こんなおんなじことばっかりやってるからどんどん縮小再生産になるし過去にばかり頼っているから今を生きる俳優達にストライキされんじゃねえぞとハリウッドアメコミ映画界隈に呆れてしまいましたよ「ザ・フラッシュ」。それなりに気合い入れて作ってるのは分かるし、最後の最後まで超カメオスター控えているのはサービス心故と分かるし実際流石にあのスター登場はテンション上がったけど、根本的に面白くないんだよな話が。

主演のエズラ・ミラーに公開が危ぶまれるほどの問題が起こりまくったのは不憫だけど。よりにもよって今回2人のエズラ・ミラーが出突っ張りだし。最後3人になるし。

その過去バリーのテンションがウザくて観ていてちょっとストレスという。エズラ・ミラー本人関係なく。というか元のバリーもウザい…どころか、結局コイツが諸悪の根源で色々思ってたより最悪だった、過去バリー超被害者というのが最後にハッキリしちゃうので。バリーに好感持ちようがないんだよな。エズラ・ミラー関係なく!

せっかく完璧なキャスティングだったサッシャ・カジェのスーパーガールの出番が物足りないのも残念。そりゃ全体のプロットからしたらこれくらいの出番が適度なんだろうけど…そのサッシャ・カジェが、主演のエズラ・ミラーよりバットマン復帰のマイケル・キートンより目立ってしまったのも本作ついてない。ついてないというか、作品をベストなバランスで見せられなかったアンディ・ムスキエティ監督の責任か。

アンディ・ムスキエティ監督、とにかく取捨選択が下手で作品が間延びするのは「IT」二部作でよく分かっていて。でも向こうは群像劇として物語とキャラが立っていたから良かったんだけど、今回キャラの掘り方がとにかくダメ。折角出てきたキートン版ブルースの掘られなさたるや。この程度の出番で死なれても…過去作を思い返して、あのブルースが死んだと思って泣いてくれというなら観客頼りすぎない?そもそもこの惨状、誰のせいだっけとも思っちゃうし。

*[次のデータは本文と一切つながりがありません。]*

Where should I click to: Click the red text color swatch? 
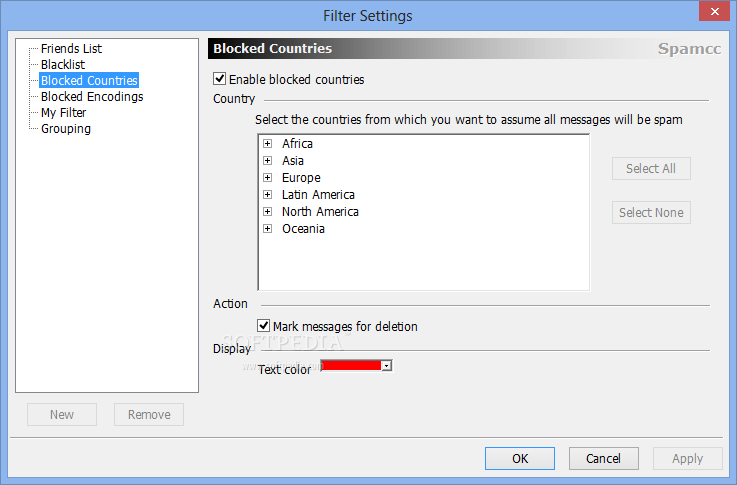(x=351, y=366)
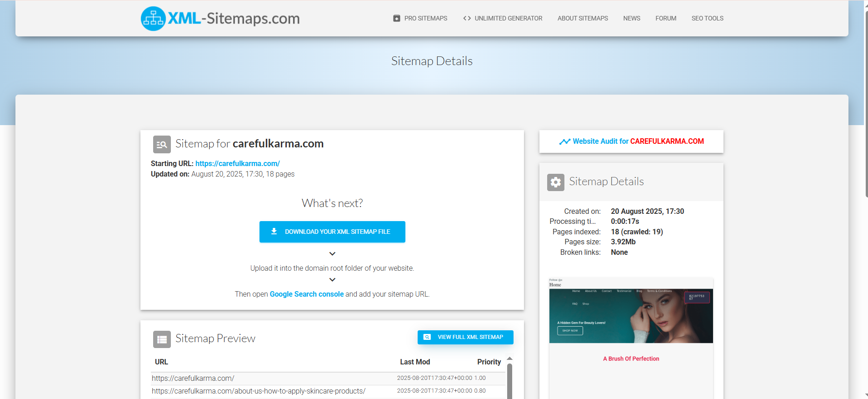This screenshot has width=868, height=399.
Task: Click the Pro Sitemaps folder icon
Action: [x=397, y=18]
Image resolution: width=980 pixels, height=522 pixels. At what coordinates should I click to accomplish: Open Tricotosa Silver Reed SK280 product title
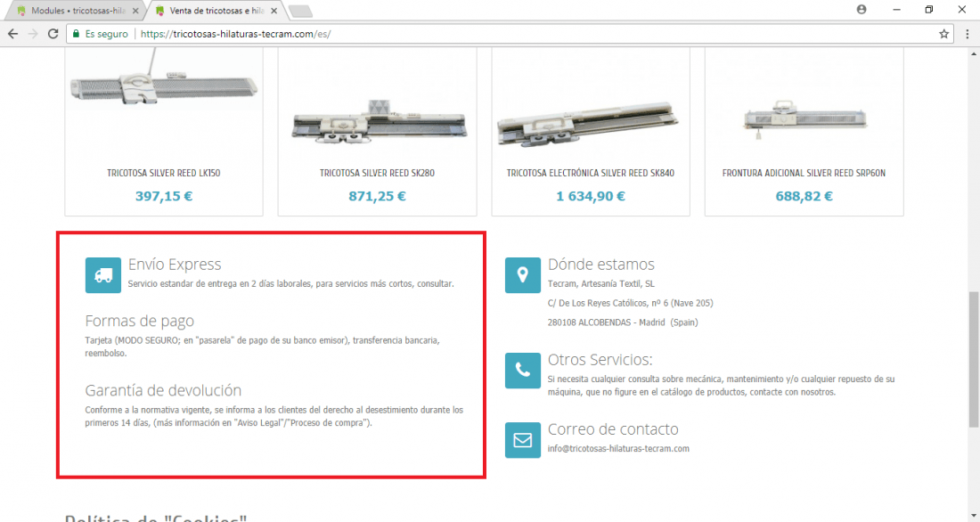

「スパイダーマンNWH」のピーターだってやらかしてたけどあっちはヘイトが向かないよう調整されてたぞ…そもそも「スパイダーマンNWH」とほぼ同じことやってるのもなあ。製作のタイミング的には一概にパクったとかでもないんだろうけど。公開延期を繰り返してこのタイミングなので、やっぱり運もないよな本作。

なんかわざわざ今観るべきものがなかった。テーマ的にもキャラ的にも。今更ゾッド将軍とか言われても…このヴィランリサイクル、なんとかならないんだろうか。後半予算尽きてきたライダーの怪人使い回しじゃないんだから。強いて言えばアクションは最近予算の限界が見え隠れするMCUよりちょっとリッチだったけど。強いて言えば。でも肝心のマルチバース描写がスーパーマンの顔含めアレだったので無念だ。バランス悪いんだよ監督…。

で、そのマルチバース周りの話。アメコミとか「SW」とかその他ブロックバスターがこれだけアーカイブの再現にこだわって、なまじCGやらAIで再現できちゃってたらそりゃ俳優達は「俺達の仕事奪われてない?」と不信感抱くよなって(本作の再現度自体は上記の通りイマイチなのが哀しい、ニコラス・ケイジなんて本人撮ったのにオールCGにしか見えなかったもん)。過去の再現にばかり執着してハリウッドもオトナ帝国みたいになってんな。日本国だけじゃないらしいこの病。

で、その再現したい元ネタについても…ごめんなさい、オタク以外からしたら「知らんがな」じゃないでしょうか。ニコラス・ケイジのスーパーマンなんて特に。私はクルーニー登場に盛り上がったけど、全然知らん人からしたら「なんでいきなりジョージ・クルーニー??」ってなるよね。でもそれ、知らん人のせいか?小ネタ以外で楽しめる作りになってたら、本筋が面白かったらそこまで気にならないけど。本作は本筋が面白くないので気になっちゃいました!

この続きがちゃんと作られるかも果てしなく怪しいし、クルーニーサプライズもほぼほぼ本作限りの出オチだろうし、なんか次に期待できないという意味でも全然心が輝きませんでした。結論。